▶ Your assignment
What you write should be an exact repeat of the lines from the one with "Task: Click the SPECIFICATIONS heading" through the final line below, minus the pictures.

▶ Available records
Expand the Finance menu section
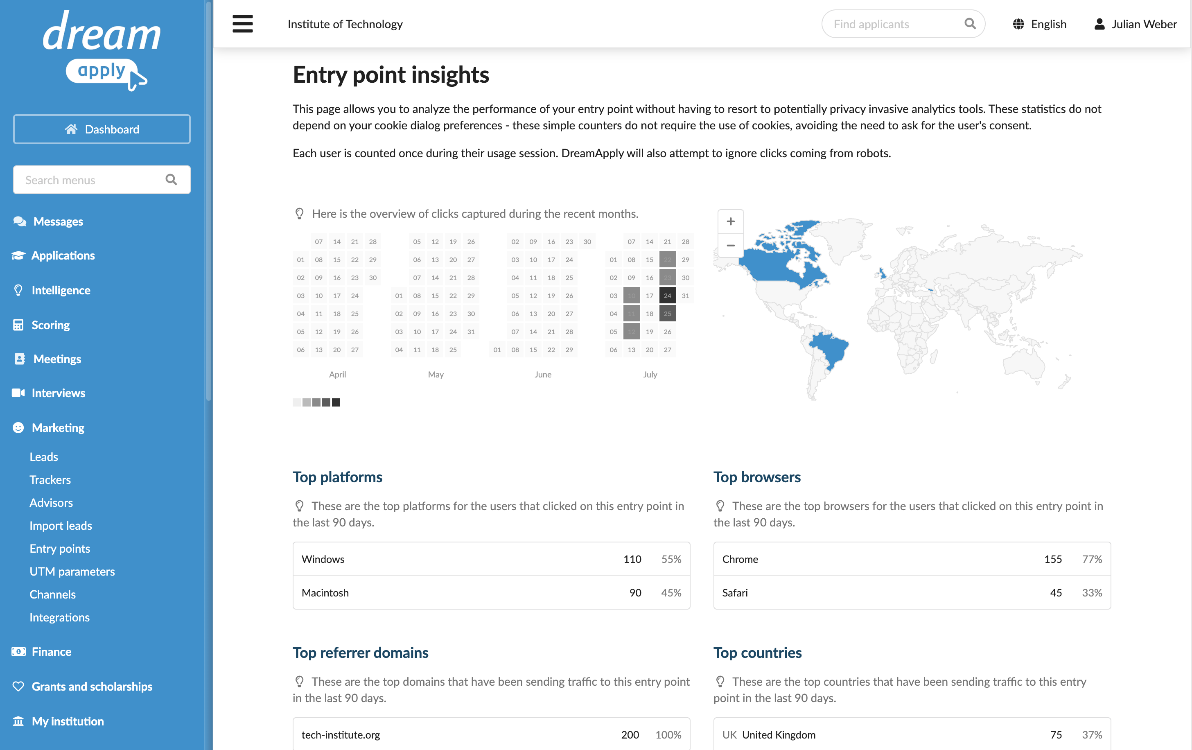The width and height of the screenshot is (1192, 750). tap(51, 651)
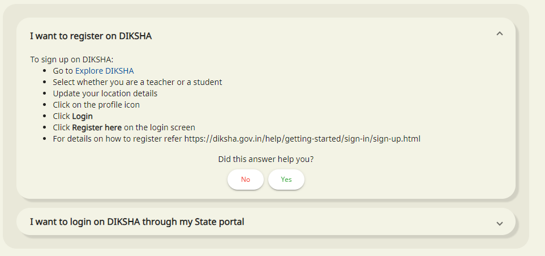Collapse the register on DIKSHA section chevron
Image resolution: width=545 pixels, height=256 pixels.
click(x=500, y=34)
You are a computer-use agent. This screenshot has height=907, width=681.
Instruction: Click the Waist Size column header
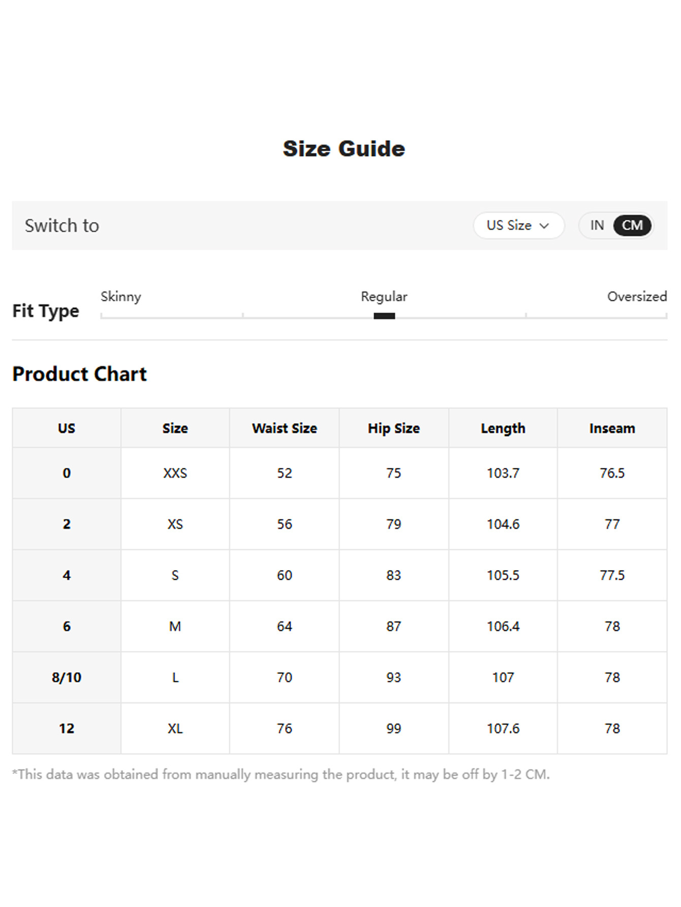(x=285, y=428)
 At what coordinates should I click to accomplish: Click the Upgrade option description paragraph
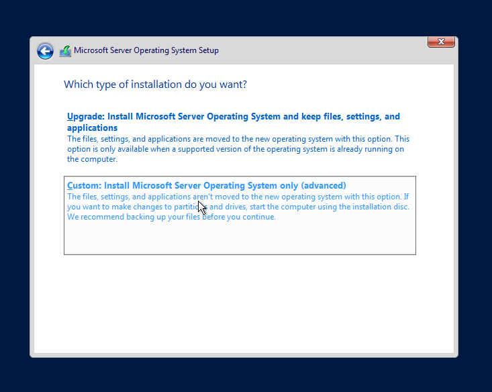click(238, 149)
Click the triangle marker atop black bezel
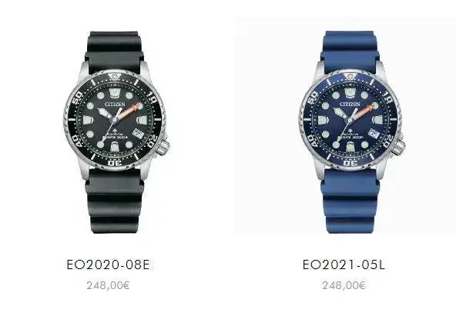Image resolution: width=456 pixels, height=316 pixels. pyautogui.click(x=116, y=77)
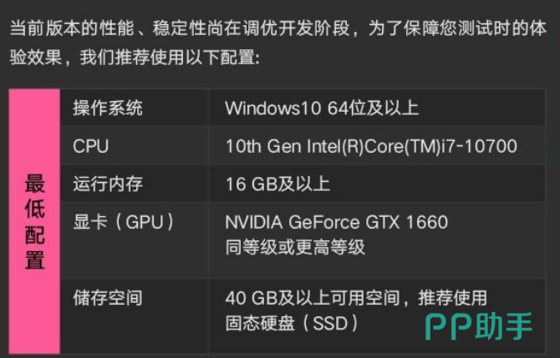Select the 10th Gen Intel Core i7-10700 text
This screenshot has width=560, height=358.
click(371, 146)
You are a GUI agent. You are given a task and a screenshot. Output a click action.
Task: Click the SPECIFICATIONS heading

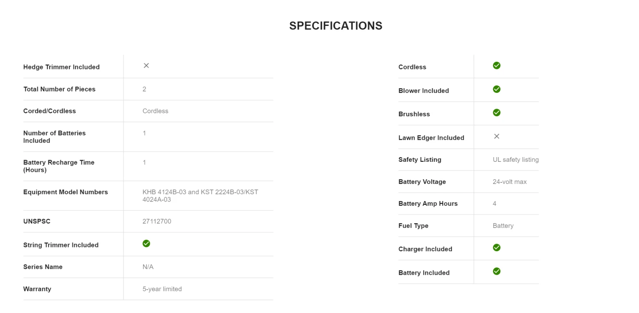point(336,26)
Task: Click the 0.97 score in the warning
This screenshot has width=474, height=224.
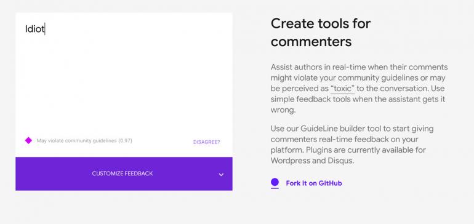Action: 125,140
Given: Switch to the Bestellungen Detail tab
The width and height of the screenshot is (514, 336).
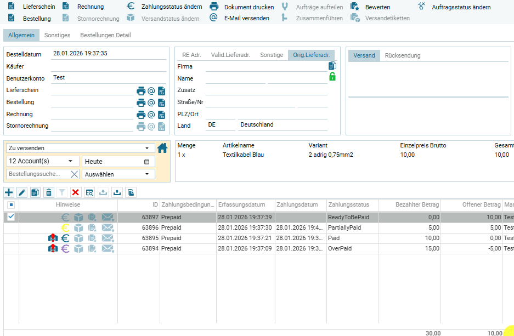Looking at the screenshot, I should tap(105, 36).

▶ Response below
Task: Click the SPECIFICATIONS heading

point(336,26)
Task: Click the 0.97 score in the warning
This screenshot has width=474, height=224.
Action: 125,140
Given: Switch to the Bestellungen Detail tab
The width and height of the screenshot is (514, 336).
Looking at the screenshot, I should tap(105, 36).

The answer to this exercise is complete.